# DO THIS:
Put every line of the records below into a numbered list, and skip any blank lines.

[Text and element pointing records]
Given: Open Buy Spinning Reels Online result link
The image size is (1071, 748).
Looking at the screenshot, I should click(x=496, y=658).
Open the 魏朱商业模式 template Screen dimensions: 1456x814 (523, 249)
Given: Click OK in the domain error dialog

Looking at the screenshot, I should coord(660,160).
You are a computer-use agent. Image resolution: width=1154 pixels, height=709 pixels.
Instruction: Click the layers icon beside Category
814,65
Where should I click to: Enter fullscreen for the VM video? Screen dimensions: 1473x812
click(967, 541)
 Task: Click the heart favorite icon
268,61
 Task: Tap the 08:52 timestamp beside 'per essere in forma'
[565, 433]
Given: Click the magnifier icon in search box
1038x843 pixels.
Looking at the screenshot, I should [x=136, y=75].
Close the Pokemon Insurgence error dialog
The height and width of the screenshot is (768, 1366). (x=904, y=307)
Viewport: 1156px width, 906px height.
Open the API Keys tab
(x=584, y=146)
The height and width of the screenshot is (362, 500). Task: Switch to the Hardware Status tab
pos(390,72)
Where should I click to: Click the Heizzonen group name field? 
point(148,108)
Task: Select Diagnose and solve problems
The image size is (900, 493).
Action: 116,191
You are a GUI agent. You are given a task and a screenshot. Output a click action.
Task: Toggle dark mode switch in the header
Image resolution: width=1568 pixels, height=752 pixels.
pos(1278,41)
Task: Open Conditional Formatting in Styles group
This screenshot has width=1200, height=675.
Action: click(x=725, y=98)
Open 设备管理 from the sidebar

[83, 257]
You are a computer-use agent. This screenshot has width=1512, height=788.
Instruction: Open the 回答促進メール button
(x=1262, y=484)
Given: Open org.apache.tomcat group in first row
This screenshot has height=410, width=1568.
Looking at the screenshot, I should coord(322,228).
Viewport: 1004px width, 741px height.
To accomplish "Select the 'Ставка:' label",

# COMPLETE ANSWER:
1. Given: Open Buy Spinning Reels Online result link
2. The image size is (1071, 748).
3. Looking at the screenshot, I should click(x=496, y=658).
4. Open the 魏朱商业模式 template Screen dimensions: 1456x814 (523, 249)
5. Given: Click OK in the domain error dialog
6. Looking at the screenshot, I should coord(660,160).
7. You are a computer-use agent. Image resolution: width=1154 pixels, height=709 pixels.
8. Instruction: Click the layers icon beside Category
9. 814,65
10. Where should I click to: Enter fullscreen for the VM video? Screen dimensions: 1473x812
11. click(967, 541)
12.  Task: Click the heart favorite icon
13. 268,61
14.  Task: Tap the 08:52 timestamp beside 'per essere in forma'
15. [565, 433]
16. Given: Click the magnifier icon in search box
17. 1038x843 pixels.
18. Looking at the screenshot, I should [x=136, y=75].
19. Close the Pokemon Insurgence error dialog
20. The height and width of the screenshot is (768, 1366). (x=904, y=307)
21. Viewport: 1156px width, 906px height.
22. Open the API Keys tab
23. (x=584, y=146)
24. The height and width of the screenshot is (362, 500). Task: Switch to the Hardware Status tab
25. pos(390,72)
26. Where should I click to: Click the Heizzonen group name field? 
27. point(148,108)
28. Task: Select Diagnose and solve problems
29. The image size is (900, 493).
30. Action: 116,191
31. You are a GUI agent. You are given a task and a screenshot. Output a click action.
32. Task: Toggle dark mode switch in the header
33. Image resolution: width=1568 pixels, height=752 pixels.
34. pos(1278,41)
35. Task: Open Conditional Formatting in Styles group
36. This screenshot has width=1200, height=675.
37. Action: click(x=725, y=98)
38. Open 设备管理 from the sidebar
39. [83, 257]
40. You are a computer-use agent. This screenshot has width=1512, height=788.
41. Instruction: Open the 回答促進メール button
42. (x=1262, y=484)
43. Given: Open org.apache.tomcat group in first row
44. This screenshot has height=410, width=1568.
45. Looking at the screenshot, I should coord(322,228).
46. Viewport: 1004px width, 741px height.
47. To accomplish "Select the 'Ставка:' label",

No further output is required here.